Criptovalute: i trader nel mirino del fisco americano

Ricevere una lettera dell’IRS, l’internal revenue service degli USA (in pratica l’equivalente della nostra agenzia delle entrate), non deve essere certamente una bella esperienza, se poi consideriamo che a riceverla sono stati i trader di criptovalute, che si sono visti intimati a dichiarare correttamente i propri profitti onde evitare indagini e guai superiori, ecco che immaginiamo facilmente come ai malcapitati di turno debba essere venuto giù il classico rivolo di sudore freddo sulla fronte.

Trader nel mirino del fisco americano

A riferirlo è un articolo pubblicato oggi su Forbes, che riporta le parole di Tyson Cross, il quale dichiara che alcuni suoi clienti hanno ricevuto una lettera (procollata 6174-A) con cui l’IRS li avrebbe minacciati di ulteriori indagini in caso di mancata collaborazione. Come recita un vecchio adagio, quindi, tutto il mondo è paese, per cui le autorità americane si comportano come quelle italiane; i nominativi che hanno ricevuto la lettera, infatti, sarebbero gli stessi che l’IRS avrebbe identificato attraverso coinbase, inoltre molti dei contribuenti che l’hanno ricevuta hanno anche già pagato con la massima accuratezza quanto dovuto al fisco, di conseguenza sembra che l’IRS abbia voluto fare un’operazione di terrorismo psicologico preventivo sui nominativi a sua disposizione.

Nel 2017, infatti, l’IRS tentò di ottenere da Coinbase l’elenco completo e dettagliato con le informazioni sui 500.000 utenti della piattaforma nel tentativo di prevenire l’evasione fiscale; la cosa finì in tribunale, inevitabilmente, dove però il giudice giustificò i controlli preventivi su meno dell’1% degli utenti (appena 13000 soggetti), quelli cioè con i conti maggiormente movimentati. Adesso proprio quei 13000 utenti si sarebbero visti recapitare questa lettera dall’IRS, nonostante siano certi di aver pagato tutto quanto dovuto al fisco; diciamocela tutta, non è che l’IRS abbia tutti i torti a comportarsi così, secondo tutti i sondaggi, infatti, meno dello 0.1% dei trader di criptovalute dichiara le proprie entrate al fisco, di conseguenza è comprensibile che si sia tentato di incentivare i contribuenti a pagare il dovuto con una sorta di ravvedimento operoso (come lo chiameremmo in Italia).

Certo è che questo modo di comportarsi non è esattamente il massimo della vita in termini di correttezza, anche perché una persona quando trova una lettera dell’IRS nella cassetta della posta, per quanto possa avere la coscienza pulita, passa inevitabilmente un brutto quarto d’ora; la cosa che lascia seriamente esterrefatti è che nel 2019 il fisco USA (ma è comune a quasi tutti i paesi) deve ridursi a questi mezzucci per il pagamento delle tasse, quando basterebbe usare la tecnologia blockchain invece che limitarsi a tassarne le applicazioni.

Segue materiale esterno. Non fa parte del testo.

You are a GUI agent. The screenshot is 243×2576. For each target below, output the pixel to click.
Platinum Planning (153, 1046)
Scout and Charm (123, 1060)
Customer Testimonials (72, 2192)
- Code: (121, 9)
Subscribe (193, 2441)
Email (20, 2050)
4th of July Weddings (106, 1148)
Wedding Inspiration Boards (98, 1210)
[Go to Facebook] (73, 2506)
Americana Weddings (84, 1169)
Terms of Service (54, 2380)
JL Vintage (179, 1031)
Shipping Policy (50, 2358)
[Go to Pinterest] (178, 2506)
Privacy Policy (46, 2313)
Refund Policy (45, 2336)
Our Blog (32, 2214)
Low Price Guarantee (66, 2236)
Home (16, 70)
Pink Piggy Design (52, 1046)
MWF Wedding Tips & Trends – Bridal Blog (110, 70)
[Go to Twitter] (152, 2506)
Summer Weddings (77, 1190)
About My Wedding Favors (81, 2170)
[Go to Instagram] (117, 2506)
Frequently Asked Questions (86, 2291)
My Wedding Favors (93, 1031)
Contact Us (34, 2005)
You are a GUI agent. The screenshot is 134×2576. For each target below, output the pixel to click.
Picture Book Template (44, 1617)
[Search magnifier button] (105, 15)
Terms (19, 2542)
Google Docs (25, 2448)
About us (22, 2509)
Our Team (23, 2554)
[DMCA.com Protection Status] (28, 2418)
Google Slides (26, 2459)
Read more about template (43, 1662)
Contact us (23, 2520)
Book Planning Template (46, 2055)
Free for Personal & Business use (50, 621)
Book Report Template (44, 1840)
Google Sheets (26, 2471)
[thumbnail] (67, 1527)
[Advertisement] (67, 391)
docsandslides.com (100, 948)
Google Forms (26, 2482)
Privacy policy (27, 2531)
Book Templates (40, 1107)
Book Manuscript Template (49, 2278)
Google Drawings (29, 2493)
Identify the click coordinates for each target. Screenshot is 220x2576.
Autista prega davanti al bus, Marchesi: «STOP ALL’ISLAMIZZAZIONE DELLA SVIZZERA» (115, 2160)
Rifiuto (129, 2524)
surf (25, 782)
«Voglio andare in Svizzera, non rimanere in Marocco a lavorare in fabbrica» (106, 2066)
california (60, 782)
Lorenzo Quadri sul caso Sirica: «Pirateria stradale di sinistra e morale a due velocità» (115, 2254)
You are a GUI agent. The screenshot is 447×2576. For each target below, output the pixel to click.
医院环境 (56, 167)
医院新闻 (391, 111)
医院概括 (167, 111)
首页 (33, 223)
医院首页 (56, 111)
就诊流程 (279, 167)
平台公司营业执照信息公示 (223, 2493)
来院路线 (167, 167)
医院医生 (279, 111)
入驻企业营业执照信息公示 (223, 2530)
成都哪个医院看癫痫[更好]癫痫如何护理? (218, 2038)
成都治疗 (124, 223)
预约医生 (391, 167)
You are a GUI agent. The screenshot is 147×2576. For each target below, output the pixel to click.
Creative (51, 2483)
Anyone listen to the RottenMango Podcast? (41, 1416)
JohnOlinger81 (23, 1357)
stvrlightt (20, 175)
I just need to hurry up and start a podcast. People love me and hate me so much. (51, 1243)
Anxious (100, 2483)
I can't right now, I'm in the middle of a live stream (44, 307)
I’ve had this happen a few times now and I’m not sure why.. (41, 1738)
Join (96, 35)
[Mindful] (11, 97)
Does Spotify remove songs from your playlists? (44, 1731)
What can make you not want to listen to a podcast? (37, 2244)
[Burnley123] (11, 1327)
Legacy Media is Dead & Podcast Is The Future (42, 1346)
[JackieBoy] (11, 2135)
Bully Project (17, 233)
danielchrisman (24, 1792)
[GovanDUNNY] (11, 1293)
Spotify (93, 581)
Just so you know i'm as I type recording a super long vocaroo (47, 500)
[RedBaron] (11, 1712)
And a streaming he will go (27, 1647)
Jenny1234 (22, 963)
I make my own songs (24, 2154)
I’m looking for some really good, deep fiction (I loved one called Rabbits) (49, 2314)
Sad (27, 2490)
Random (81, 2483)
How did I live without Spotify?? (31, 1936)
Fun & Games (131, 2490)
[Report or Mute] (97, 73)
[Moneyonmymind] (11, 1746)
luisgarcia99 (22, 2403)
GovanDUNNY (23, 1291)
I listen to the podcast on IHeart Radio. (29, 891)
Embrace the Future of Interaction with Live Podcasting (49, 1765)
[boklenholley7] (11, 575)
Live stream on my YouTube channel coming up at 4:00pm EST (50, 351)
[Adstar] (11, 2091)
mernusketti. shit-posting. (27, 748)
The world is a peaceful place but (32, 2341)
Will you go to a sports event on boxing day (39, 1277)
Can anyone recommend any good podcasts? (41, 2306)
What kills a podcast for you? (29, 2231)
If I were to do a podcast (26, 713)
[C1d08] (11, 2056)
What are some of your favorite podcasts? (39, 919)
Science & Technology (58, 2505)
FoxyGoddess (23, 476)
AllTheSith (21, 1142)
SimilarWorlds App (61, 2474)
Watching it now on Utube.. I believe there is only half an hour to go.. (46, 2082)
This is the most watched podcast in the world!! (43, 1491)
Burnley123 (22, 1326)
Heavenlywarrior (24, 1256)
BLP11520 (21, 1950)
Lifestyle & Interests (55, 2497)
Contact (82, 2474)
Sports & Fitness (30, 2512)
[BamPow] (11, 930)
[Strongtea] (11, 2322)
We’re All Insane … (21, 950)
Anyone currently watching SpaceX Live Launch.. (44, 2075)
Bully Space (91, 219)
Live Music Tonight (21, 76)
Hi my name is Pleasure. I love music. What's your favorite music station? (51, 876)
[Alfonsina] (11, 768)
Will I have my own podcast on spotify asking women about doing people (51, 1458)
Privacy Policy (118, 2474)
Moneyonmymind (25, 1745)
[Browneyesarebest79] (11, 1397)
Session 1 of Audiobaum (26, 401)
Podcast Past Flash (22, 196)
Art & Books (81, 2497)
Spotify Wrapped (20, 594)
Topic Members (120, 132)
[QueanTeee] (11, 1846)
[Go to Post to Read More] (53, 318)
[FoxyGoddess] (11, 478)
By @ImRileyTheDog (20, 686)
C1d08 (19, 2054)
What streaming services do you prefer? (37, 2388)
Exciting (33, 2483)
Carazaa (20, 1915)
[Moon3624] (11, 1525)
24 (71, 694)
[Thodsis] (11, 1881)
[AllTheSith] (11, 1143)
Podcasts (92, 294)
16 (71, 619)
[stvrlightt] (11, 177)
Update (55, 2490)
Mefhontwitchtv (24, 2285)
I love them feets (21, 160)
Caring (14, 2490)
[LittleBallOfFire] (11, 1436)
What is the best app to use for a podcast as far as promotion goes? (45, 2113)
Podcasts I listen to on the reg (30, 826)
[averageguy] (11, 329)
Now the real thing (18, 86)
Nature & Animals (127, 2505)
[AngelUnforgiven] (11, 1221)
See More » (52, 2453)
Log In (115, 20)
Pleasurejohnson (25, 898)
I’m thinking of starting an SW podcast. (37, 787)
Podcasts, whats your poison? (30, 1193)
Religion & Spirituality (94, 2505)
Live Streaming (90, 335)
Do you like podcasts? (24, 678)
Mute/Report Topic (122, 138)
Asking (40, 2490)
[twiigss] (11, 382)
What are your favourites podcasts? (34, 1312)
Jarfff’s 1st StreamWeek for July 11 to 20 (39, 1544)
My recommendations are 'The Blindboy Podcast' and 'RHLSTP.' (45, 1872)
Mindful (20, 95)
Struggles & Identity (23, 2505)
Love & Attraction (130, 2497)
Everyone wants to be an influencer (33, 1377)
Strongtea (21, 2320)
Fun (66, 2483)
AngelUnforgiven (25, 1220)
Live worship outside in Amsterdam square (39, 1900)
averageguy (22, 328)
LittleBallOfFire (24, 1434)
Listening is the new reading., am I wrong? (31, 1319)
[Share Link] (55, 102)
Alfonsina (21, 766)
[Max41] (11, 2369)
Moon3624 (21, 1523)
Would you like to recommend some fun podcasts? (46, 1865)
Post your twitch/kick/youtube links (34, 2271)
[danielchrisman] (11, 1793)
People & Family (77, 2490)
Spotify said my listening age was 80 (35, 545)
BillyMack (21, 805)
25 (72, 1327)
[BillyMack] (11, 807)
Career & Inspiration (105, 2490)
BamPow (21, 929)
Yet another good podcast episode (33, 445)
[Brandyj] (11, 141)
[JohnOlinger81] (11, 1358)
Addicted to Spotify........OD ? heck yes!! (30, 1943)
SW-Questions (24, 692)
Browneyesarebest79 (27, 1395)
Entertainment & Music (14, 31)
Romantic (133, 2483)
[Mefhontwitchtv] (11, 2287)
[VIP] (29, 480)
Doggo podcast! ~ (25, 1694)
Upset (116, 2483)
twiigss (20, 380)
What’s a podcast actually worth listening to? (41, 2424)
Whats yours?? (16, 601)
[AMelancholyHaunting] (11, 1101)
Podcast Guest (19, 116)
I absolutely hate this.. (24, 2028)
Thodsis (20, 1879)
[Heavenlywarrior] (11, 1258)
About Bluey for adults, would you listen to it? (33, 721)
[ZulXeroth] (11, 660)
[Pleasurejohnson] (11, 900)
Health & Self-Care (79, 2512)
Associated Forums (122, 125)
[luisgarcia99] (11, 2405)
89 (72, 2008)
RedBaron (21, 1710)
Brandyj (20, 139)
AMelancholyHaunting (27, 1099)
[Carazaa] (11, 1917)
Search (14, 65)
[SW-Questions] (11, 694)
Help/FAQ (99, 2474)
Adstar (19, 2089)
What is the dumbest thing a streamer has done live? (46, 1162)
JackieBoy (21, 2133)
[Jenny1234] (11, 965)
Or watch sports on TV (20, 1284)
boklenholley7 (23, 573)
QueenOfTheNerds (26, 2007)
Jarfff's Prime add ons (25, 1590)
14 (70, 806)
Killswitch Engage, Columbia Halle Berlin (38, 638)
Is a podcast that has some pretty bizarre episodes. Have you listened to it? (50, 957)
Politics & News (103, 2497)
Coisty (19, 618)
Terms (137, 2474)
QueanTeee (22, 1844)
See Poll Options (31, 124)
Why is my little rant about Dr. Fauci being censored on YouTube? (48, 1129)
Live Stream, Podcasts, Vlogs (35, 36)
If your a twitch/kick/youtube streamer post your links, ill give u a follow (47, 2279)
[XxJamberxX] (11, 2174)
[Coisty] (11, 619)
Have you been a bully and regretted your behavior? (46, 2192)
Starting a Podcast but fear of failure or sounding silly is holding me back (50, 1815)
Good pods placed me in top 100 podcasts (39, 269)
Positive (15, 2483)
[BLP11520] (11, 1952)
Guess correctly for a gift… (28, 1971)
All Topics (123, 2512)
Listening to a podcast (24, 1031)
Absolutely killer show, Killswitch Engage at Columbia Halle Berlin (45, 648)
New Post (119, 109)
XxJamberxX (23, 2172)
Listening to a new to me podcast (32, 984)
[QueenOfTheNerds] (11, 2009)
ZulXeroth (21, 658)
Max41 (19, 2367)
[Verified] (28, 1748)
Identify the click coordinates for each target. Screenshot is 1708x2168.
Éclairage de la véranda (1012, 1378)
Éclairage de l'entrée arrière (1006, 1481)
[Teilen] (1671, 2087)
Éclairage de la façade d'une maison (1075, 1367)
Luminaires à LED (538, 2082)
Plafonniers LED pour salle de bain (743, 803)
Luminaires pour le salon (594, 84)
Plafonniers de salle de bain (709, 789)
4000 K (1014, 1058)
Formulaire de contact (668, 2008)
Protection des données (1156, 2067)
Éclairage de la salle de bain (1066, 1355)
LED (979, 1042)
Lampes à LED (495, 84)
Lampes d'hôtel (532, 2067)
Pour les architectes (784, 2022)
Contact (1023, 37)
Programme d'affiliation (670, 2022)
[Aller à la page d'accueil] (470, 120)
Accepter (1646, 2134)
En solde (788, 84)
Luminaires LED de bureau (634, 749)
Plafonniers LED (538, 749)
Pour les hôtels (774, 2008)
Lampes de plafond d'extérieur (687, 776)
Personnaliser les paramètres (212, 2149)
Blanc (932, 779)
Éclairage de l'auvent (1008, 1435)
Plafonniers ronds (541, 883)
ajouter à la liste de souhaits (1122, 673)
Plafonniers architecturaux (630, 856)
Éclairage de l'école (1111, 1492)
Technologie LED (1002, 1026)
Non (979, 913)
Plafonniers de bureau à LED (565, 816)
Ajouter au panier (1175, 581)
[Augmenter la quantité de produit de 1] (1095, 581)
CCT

Il bello di una moneta crittografica è che permette, ad esempio, di scrivere un contratto che regola immediatamente il pagamento dell’iva ad ogni transazione, giusto per fare un esempio, in più diventa molto più semplice attestare i propri redditi e, conseguentemente, saldare il fisco; non si capisce, per concludere, quale sia la necessità di andare avanti come abbiamo fatto fino ad oggi quando attraverso la tecnologia blockchain possiamo finalmente sburocratizzare e automatizzare vasta parte della pubblica amministrazione a partire proprio dal sistema fiscale.